Mais ces efforts sont encore insuffisants, en volume comme en prévisibilité. L'accès aux traitements de tous les malades qui en ont besoin, grâce en particulier à la promotion des médicaments génériques par l'Organisation mondiale de la Santé, implique de mobiliser d'importants moyens financiers supplémentaires. Pour que des programmes de prévention et de traitement soient à la hauteur des enjeux, il faut, en effet, leur assurer des financements qui soient suffisants, stables et prévisibles, à l'instar des deux mécanismes innovants que sont la "Facilité financière internationale concernant les vaccinations/IFFIm" et la "Contribution de solidarité internationale sur les billets d'avion".
- La Facilité financière internationale concernant les vaccinations (IFFIm) sera mise en ?uvre par l'intermédiaire de l'Alliance mondiale pour les vaccins et la vaccination (GAVI). De 2005 à 2015, on estime que ce programme d'un montant de 4 milliards de dollars permettra de sauver la vie à plus de 5 millions d'enfants de moins de 5 ans et à autant d'adultes. La France a décidé de contribuer à hauteur de 25 % à cette initiative, soit un versement annuel moyen de 93 millions de dollars sur une période de 20 ans.

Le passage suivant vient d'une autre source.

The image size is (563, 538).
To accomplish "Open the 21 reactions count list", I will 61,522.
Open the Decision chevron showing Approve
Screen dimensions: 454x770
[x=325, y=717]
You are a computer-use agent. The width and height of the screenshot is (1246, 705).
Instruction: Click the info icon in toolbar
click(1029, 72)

- La "Contribution de solidarité internationale sur les billets d'avion" proposée par le président de la République contribuera également à la lutte contre le sida, la tuberculose et le paludisme qui exige des efforts constants pour en couvrir les coûts récurrents et permettre le financement des programmes d'accès aux traitements à vie par antirétroviraux. Nous poursuivons nos efforts pour convaincre les pays développés de se joindre à cette initiative dont nous mettrons au point toutes les modalités lors d'une conférence internationale qui se tiendra à Paris fin février 2006.
Sans prétendre conclure le débat sur ces questions graves pour l'avenir de l'Afrique, je voudrais vous faire part de quelques réflexions et de quelques espoirs.
Depuis de longues années, la France, sous l'impulsion du président de la République, plaide en faveur du développement et de l'Afrique en particulier, dans un contexte, il faut le reconnaître, de grande indifférence générale. Or les choses sont fort heureusement en train de changer. La communauté internationale semble enfin prendre conscience de la nécessité urgente de développement du Sud pour lutter efficacement contre l'immigration clandestine, le terrorisme, et les grandes pandémies. Dans le monde développé, chacun commence à comprendre que le développement du Sud, correspond non seulement à un acte de générosité et de solidarité indispensable, mais aussi à l'intérêt des pays du Nord. Un sondage récent indiquait que les Français plaçaient au 3ème rang de leurs préoccupations la lutte contre la faim et la misère dans le monde et qu'ils considéraient que l'on pouvait éradiquer ces fléaux par une forte volonté politique.
Cette année 2005 aura vu l'Afrique au coeur de l'agenda international : le sommet du G8 de Gleneagles et les engagements en matière de traitement du sida, la Conférence du Fonds mondial en septembre, le Sommet des Nations unies de New York de septembre consacré au développement et toutes les initiatives comme celle qui nous réunit aujourd'hui et que je tiens à saluer.
C'est le témoignage d'une nouvelle prise de conscience d'un destin commun et partagé. La France se sent aujourd'hui moins seule pour défendre et aider l'Afrique. Il faut que cet élan ne s'essouffle pas mais qu'au contraire, il se renforce.